Is there a good solution for this problem?

Hi, Now i need to do a serial temporal feature extraction,and the input is a sequence shown as following.

each feature map is with the shape of (25,25,1) where 1 is the number of the channel. And we have T frames in a sequence,so the total shape of a sequence is (T,25,25,1). What i want to do is that process LSTM to each pixel in the feature map along the time axis and output a single map with shape of (25,25,1) as the yellow one shown. Using pseudo-code to describe the process.

pixels_features = []
for each_row in range(25):
  for each_col in range(25):
    pixels_feature,(hn,cn) = LSTM(pixels[:,each_row, each_col,0], (h0,c0))

The code can work in pytorch but it is very time-consuming for it is a serial computing. I wonder if there is a parallel solution for this problem? I don’t know if i describe the problem well, please let me know if you have any question about my problem.
Thansk for any suggestion :slight_smile:

This problem is inherently serial if you use LSTM/GRU.
There is an alternative which is claimed to be much faster: SRU.

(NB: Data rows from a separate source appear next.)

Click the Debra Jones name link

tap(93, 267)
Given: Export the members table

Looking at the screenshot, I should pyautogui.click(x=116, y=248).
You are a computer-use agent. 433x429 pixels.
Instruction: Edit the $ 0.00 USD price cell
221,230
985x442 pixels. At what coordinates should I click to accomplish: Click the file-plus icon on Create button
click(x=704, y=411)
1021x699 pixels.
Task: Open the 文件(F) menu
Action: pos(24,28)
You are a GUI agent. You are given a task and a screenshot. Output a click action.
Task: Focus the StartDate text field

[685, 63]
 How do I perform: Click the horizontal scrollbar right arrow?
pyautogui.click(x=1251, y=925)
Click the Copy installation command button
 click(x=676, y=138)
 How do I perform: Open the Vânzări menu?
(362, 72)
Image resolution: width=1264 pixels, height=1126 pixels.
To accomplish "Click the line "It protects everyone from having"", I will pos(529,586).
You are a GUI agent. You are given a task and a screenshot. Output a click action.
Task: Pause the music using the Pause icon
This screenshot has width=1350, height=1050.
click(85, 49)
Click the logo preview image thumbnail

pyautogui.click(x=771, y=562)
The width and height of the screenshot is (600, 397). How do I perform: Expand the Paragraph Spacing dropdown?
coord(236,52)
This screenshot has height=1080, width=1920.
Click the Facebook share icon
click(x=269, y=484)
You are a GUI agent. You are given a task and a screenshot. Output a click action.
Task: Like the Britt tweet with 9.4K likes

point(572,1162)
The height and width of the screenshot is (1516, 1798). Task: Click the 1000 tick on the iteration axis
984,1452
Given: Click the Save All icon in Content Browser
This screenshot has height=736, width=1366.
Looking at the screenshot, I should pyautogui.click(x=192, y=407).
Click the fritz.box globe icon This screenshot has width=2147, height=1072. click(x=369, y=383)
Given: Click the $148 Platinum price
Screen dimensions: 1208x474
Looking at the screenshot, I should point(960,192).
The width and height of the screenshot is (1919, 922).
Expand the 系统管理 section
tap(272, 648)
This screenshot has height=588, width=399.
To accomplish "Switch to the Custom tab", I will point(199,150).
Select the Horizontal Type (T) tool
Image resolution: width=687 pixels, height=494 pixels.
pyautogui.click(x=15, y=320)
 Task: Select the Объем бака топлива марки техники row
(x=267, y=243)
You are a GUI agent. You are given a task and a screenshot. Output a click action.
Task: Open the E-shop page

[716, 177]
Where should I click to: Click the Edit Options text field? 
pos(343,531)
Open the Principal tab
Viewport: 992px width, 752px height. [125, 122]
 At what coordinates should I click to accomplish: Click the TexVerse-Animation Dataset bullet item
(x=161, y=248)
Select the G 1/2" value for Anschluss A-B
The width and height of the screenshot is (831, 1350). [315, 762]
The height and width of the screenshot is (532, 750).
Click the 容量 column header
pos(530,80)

Training RNNs as Fast as CNNs (
PyTorch code:

Thanks for your rapid reply. I think the forward process is possible to be parallel however it is hard to be parallel in backward to update the params in LSTM. Is it right?

I think so.
Truncated backpropagation through time is used as a remedy.
I do not know of a better solution.

Thanks for your suggestions, i will take SRU for a try:)